- Opening Delimiter -

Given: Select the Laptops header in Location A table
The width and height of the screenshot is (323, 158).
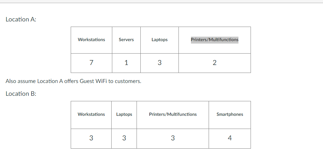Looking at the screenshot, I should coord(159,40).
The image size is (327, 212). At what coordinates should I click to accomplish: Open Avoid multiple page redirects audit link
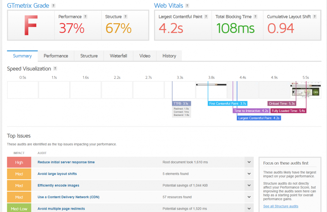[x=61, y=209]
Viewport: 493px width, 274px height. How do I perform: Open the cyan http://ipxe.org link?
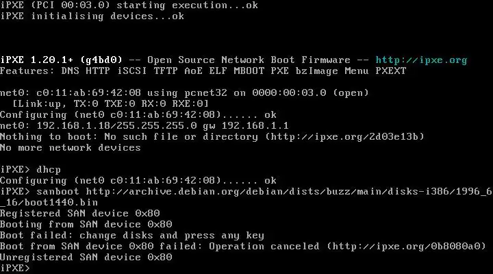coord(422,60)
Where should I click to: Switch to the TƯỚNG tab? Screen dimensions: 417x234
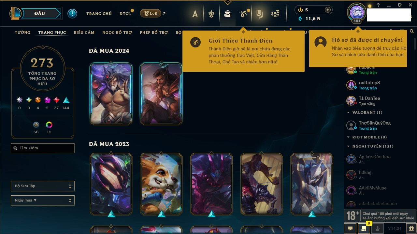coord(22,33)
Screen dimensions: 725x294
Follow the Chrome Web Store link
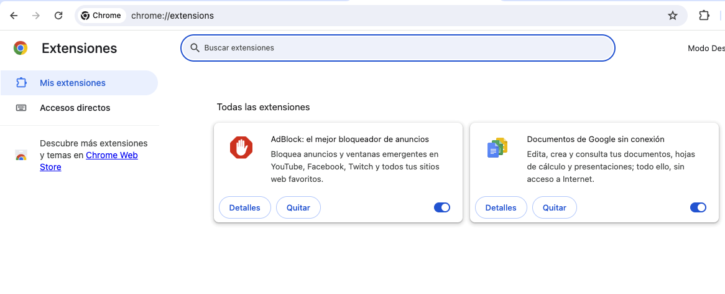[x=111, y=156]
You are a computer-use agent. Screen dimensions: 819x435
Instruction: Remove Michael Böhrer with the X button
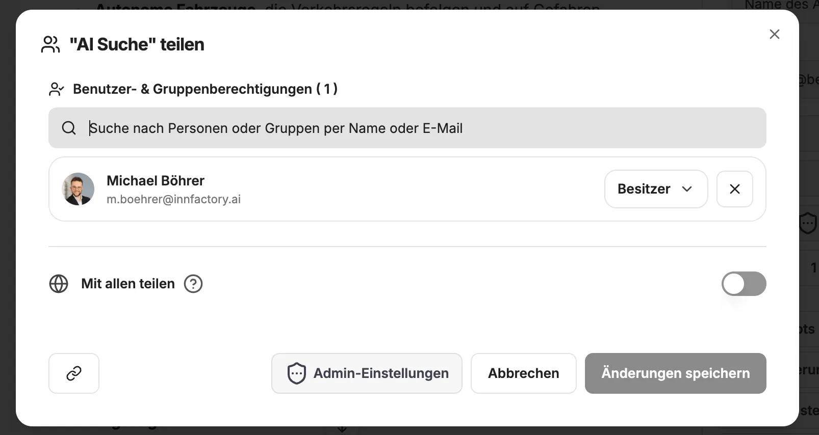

- Closing Delimiter -
- Opening Delimiter -

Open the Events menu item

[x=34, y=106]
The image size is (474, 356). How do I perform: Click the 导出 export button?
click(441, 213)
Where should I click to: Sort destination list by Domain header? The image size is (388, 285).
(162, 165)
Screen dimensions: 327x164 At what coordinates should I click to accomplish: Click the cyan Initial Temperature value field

- Closing Delimiter -

The answer is the lines of the material above, from the one containing "Where should I click to: Switch" down to the one containing "Instruction: Remove Michael", given exactly and without images.

Where should I click to: Switch to the TƯỚNG tab? Screen dimensions: 417x234
coord(22,33)
Screen dimensions: 725x294
Follow the Chrome Web Store link
[x=111, y=156]
You are a computer-use agent. Screen dimensions: 819x435
Instruction: Remove Michael Böhrer with the X button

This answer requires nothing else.